GDPR classifies personal data as information that's related to an identified or identifiable natural person. This includes names, identification numbers, location data, online identifiers or special characteristics that can express the physical, genetic, mental, cultural or social identity of a natural person.
Examples of personal data include telephone numbers, credit card numbers, account data, appearance, address, number plates, customer IDs and more.
Capsulink is a data processor and data controller, i.e. an entity that determines the purposes, conditions, and means of the processing of personal data and processes the personal data on behalf of the controller.

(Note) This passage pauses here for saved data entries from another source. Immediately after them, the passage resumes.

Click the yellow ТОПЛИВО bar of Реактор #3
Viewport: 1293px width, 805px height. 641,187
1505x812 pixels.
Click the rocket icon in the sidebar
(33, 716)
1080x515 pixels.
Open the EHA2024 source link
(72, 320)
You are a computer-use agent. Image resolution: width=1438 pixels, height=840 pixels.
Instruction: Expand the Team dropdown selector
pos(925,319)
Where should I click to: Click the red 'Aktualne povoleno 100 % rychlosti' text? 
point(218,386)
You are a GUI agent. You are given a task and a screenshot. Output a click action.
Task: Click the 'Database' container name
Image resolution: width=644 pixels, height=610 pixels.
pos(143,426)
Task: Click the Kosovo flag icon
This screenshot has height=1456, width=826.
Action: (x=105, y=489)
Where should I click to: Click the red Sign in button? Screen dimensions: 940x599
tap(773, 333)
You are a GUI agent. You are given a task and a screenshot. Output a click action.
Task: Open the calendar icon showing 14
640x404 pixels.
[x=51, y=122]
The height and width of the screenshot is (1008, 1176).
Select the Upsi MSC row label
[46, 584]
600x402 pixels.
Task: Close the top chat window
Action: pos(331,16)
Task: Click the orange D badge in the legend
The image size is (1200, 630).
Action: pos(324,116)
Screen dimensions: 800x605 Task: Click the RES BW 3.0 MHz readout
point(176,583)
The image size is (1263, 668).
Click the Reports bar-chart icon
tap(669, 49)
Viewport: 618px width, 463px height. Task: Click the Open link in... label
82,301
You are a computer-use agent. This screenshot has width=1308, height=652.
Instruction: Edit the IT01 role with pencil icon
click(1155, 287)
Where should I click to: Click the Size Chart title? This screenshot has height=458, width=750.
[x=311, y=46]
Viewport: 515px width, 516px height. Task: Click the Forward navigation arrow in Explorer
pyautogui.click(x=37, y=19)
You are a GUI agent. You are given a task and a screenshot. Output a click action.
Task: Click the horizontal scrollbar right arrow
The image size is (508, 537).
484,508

Capsulink store customers' data, such as billing data, payment methods, and other types of personal data available to Capsulink solely for the purposes of providing the link management solution and in order to provide customers with click stats, Capsulink analyzes data from the users who click on links. To produce click metrics Capsulink analyzes a variety of sources of data, none of them considered personal data under GDPR - save for the IP address. While an IP address can be considered as personal data, Capsulink anonymize it by truncating the last class of digits prior to any reporting or storing. As such, no personal data is stored and Capsulink click metrics are not subject to GDPR laws. Even cases of IPv6, Capsulink anonymizes the data and remain compliant.
Capsulink is not responsible for any personal data which customers may wish to pass through their links in the form of forwarding parameters. In this case, it's the customer's responsibility to notify Capsulink and their own users or customers that links contain personal data.